= Black cat analogy =

Analogy about science and religion

The black cat analogy is an analogy accounting for the differences between science and religion, or in some versions also between other disciplines such as philosophy and metaphysics.

==Description==
The analogy can be described like this:

- Philosophy is like being in a dark room and looking for a black cat.
- Metaphysics is like being in a dark room and looking for a black cat that isn't there.
- Theology is like being in a dark room and looking for a black cat that isn't there, and shouting "I found it!"
- Science is like being in a dark room looking for a black cat while using a flashlight.
- Social Science is like being in a dark room suspecting from the beginning that there is a black cat somewhere, and emerging from the room with scratches on the forearm as vindication.

It can also be applied to other bodies of knowledge or learning, for example by Ernest Gellner to Marxism.

==Explanation==
Vincent Barry explains the difference between philosophy and theology as lying in the fact that philosophy is scientific and open-minded, concerned with proof, while theologians "have found their final truth" before they begin the search.

==Origin==
Many variations on the analogy exist, and they have been variously attributed to several famous figures at different times (e.g. misquotations of Charles Darwin), but the quotation has been around since at least the 1890s. Its absolute origin is unknown.

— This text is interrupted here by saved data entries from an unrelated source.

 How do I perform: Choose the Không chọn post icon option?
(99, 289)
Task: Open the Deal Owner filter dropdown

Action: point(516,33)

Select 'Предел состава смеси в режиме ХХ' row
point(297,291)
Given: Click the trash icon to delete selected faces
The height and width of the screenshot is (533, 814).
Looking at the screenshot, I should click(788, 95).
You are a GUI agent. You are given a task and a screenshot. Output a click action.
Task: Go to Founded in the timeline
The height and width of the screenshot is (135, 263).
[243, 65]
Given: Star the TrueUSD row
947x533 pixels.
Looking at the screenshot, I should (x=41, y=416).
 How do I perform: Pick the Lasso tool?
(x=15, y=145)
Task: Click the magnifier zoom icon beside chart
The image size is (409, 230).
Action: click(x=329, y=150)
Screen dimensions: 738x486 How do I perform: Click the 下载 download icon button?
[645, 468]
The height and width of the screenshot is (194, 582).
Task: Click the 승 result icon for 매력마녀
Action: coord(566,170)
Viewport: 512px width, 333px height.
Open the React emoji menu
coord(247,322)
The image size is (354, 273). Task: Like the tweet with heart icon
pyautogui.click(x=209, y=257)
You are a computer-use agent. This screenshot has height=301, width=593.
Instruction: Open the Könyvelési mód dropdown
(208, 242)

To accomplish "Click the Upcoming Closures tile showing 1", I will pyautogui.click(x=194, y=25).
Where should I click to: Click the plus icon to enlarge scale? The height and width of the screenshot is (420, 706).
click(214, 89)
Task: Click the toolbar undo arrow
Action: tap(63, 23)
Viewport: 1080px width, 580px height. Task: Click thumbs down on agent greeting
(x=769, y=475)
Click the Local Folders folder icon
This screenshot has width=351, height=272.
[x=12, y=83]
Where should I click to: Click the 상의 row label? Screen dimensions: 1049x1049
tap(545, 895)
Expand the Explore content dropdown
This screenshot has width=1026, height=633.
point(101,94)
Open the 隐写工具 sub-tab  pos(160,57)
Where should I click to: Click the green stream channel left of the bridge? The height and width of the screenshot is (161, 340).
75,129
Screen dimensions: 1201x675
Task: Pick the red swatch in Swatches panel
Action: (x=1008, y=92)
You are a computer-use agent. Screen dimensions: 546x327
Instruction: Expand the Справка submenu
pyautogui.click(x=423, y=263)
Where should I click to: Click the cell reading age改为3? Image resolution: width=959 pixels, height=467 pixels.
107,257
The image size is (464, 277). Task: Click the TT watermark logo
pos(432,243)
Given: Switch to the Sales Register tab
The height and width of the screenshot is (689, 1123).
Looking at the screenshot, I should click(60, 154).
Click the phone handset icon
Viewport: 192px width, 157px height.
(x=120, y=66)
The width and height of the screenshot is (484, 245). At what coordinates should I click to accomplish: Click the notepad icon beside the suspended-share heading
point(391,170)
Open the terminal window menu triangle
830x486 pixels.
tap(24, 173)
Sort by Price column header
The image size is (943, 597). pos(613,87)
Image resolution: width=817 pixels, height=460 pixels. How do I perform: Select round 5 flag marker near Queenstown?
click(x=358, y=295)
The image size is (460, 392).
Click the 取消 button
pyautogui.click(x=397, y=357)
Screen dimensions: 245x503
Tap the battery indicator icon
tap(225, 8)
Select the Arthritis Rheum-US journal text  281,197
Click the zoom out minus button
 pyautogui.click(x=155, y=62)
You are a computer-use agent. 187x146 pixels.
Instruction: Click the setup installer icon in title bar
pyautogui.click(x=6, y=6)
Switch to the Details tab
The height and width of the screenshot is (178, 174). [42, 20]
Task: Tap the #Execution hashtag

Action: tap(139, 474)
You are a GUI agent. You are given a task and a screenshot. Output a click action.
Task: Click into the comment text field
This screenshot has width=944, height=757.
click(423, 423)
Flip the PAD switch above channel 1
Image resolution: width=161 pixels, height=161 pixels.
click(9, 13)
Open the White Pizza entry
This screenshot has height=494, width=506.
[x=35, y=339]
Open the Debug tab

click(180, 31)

Wendy Doniger relates it to a French and English proverb: "In the dark, all cats are grey." Hegel criticised naive ideas of the Absolute, which he ridiculed as "like a night, as people say, in which all cows are black." Dashiell Hammett in The Dain Curse (1929) referred to a "blind man in a dark room hunting for a black hat that wasn't there". Ernest Gellner referred to an East European joke about science, philosophy, and Marxism as looking for a cat in a dark room with various consequences: with science the cat is present, with philosophy absent, and with Marxism absent but found.